Website: cempedak.com
Turtle Island, Fiji
The first guests visited in the early 1980s, but this year has seen a sharp fix-up of the interiors. Bedrooms have been redecorated with traditional carvings and tribal-print fabrics by French-Fijian designers. A commitment to sustainability runs throughout. Hardwood bed frames, coffee tables, and nightstands are hand-hewn from tree limbs gathered in the island’s forests; woven cushions and floor mats use palm and coconut husk, lights are fashioned from driftwood and curtains have been recycled to cover the day beds. The Blue Lagoon was shot on one of the seven seashell-strewn beaches.
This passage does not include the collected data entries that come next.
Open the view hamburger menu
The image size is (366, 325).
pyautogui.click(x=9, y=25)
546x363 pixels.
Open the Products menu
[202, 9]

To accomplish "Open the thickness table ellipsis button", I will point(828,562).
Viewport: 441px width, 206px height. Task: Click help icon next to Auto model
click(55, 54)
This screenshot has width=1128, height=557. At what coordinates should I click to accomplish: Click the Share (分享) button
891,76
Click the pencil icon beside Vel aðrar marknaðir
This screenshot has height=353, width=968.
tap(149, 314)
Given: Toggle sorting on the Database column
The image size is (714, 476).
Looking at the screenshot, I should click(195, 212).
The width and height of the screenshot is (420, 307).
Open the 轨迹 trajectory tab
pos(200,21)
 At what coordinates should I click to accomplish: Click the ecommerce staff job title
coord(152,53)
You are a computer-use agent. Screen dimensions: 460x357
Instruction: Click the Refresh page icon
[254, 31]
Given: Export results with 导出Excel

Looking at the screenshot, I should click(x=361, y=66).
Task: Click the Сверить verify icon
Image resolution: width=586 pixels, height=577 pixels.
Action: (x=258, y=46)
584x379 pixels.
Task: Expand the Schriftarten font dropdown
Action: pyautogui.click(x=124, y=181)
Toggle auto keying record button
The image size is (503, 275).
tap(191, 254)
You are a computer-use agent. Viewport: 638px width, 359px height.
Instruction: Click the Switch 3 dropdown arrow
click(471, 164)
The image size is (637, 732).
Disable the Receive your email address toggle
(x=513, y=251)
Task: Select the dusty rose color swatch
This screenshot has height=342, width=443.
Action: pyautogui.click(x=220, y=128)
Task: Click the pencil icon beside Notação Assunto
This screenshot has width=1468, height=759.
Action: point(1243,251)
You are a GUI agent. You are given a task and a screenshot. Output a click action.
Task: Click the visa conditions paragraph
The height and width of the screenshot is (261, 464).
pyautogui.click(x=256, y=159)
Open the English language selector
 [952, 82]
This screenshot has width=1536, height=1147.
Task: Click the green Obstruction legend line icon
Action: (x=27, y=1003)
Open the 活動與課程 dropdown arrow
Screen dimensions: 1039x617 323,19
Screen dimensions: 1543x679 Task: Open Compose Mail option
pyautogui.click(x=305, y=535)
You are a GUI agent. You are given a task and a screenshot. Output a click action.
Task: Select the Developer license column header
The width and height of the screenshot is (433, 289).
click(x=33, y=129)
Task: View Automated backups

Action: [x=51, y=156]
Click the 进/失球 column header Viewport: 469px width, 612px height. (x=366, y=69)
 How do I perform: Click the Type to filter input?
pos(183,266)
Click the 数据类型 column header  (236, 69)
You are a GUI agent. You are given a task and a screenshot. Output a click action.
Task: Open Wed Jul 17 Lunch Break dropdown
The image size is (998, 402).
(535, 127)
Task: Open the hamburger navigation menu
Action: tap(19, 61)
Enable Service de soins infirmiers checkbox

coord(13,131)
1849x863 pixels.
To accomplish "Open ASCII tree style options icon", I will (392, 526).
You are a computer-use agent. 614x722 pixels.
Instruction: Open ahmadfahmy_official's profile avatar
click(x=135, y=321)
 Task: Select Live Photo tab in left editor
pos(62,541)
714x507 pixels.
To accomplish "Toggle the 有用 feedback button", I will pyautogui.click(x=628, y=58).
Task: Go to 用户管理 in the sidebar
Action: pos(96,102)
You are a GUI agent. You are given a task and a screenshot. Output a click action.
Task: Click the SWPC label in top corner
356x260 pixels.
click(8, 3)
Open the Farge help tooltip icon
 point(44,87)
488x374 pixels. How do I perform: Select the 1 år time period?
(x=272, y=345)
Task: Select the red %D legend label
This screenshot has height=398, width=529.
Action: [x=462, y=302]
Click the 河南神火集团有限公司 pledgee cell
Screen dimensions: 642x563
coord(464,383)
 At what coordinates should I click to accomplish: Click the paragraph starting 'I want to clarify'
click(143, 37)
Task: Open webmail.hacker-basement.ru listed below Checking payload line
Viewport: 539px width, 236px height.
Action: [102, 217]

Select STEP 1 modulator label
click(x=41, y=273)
The island is big enough for on-land adventure – mountain biking, horse riding – and out on the water there’s stand-up paddleboarding, scuba diving, and deep-sea fishing. Supper is served at a communal table and the chef cooks seasonally from his organic gardens and whatever guests catch that day. Afterward, you can take part in a kava ceremony: the mildly narcotic drink makes a cracking nightcap. It’s a clever refresher for a classic hotel.